The world according to Topor, at the BnF

Published on 28.03.2017
With nearly 300 works on display, the Bibliothèque Nationale de France - François Mitterrand is offering visitors the opportunity to discover the full variety of the art created by Roland Topor
© ADAGP, Paris, 2016
Roland Topor, Malin comme 3 singes, Paris, 1972 Sérigraphie en couleur
BnF, Estampes et photographie

“The only true invention is happiness,” once declared Roland Topor, showing his customary dark humour. Since his untimely departure in 1997, the artist – who co-founded the Panic movement in 1962 with poet/film-maker Fernando Arrabel and scriptwriter/visual artist Alexandro Jodorowsky – has left behind a unique and prolific oeuvre of work. The BNF is now dedicating a triumphant retrospective to Topor, with works drawn from the national archives and donated by his son, Nicolas: “He never stopped creating, coming up with ideas, composing hard drawings and tender drawings,” the latter recalls.

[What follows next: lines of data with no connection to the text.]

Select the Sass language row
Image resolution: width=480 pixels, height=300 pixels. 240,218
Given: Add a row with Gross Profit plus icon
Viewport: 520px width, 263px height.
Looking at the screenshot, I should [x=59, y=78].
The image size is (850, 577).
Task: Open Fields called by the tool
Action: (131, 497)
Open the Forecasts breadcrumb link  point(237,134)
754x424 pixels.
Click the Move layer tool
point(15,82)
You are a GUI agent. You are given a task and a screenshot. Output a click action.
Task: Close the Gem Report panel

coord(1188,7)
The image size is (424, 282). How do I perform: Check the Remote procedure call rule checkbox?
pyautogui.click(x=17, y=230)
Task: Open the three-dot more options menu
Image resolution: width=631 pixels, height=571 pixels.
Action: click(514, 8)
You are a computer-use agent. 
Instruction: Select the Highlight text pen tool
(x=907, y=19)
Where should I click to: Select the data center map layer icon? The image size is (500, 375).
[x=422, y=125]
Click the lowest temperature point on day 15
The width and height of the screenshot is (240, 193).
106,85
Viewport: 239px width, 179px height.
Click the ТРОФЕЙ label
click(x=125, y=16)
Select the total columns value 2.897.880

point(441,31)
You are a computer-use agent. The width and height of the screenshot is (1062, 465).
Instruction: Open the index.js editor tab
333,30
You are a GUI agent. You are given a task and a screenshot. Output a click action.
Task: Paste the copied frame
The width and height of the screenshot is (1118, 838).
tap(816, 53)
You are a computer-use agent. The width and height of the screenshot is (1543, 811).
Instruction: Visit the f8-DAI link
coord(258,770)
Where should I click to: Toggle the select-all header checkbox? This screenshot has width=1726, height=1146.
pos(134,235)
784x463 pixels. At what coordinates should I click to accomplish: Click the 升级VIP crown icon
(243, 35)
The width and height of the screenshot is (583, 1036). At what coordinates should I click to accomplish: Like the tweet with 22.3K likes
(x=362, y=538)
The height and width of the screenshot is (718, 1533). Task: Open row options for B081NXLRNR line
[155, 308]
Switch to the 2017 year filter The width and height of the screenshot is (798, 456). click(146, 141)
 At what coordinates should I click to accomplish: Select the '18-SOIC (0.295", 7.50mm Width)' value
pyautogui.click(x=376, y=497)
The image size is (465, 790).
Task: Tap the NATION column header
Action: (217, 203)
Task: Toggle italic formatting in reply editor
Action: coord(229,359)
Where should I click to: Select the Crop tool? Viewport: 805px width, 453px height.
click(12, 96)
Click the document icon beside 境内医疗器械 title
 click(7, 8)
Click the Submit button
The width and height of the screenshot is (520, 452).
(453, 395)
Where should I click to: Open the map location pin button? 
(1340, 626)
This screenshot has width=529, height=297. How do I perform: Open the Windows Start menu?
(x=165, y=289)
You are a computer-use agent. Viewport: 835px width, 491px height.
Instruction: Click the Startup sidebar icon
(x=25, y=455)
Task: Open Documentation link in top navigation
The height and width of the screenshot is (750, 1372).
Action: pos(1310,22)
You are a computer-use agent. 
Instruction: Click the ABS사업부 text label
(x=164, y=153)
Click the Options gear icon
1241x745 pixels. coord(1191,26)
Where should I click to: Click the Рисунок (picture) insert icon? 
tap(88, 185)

A cartoonist for satirical newspaper Hara-Kiri between 1961 and 1966, Roland Topor always avoided walking the pre-ordained path of the cursed artist that lay ahead of him as a painter. Instead, it was through drawing and writing that this former agent provocateur from the Paris School of Fine Arts could truly articulate his unique, inventive and unconventional approach to art. An indefatigable and ever-curious reader, he was determined to construct images inspired by the texts of the authors who he considered kindred spirits, such as Jacques Sternberg, Boris Vian and Marcel Aymé.

Reflecting the multiplicity of an artist who defies classification, the exhibition has been split into four parts, each representing a different facet of Topor’s oeuvre. The different sections comprise his press sketches, his illustrations, his work for the entertainment industry – including drawings for cinema, television, theatre or the opera – and his written output as the designer and performer of books.

“One has to be dishonest, selfish and immoral. It’s called self-defence,” Topor was fond of saying in his deadpan style. This exhibition is a journey into a complex intellect, forever illuminated by flashes of humour.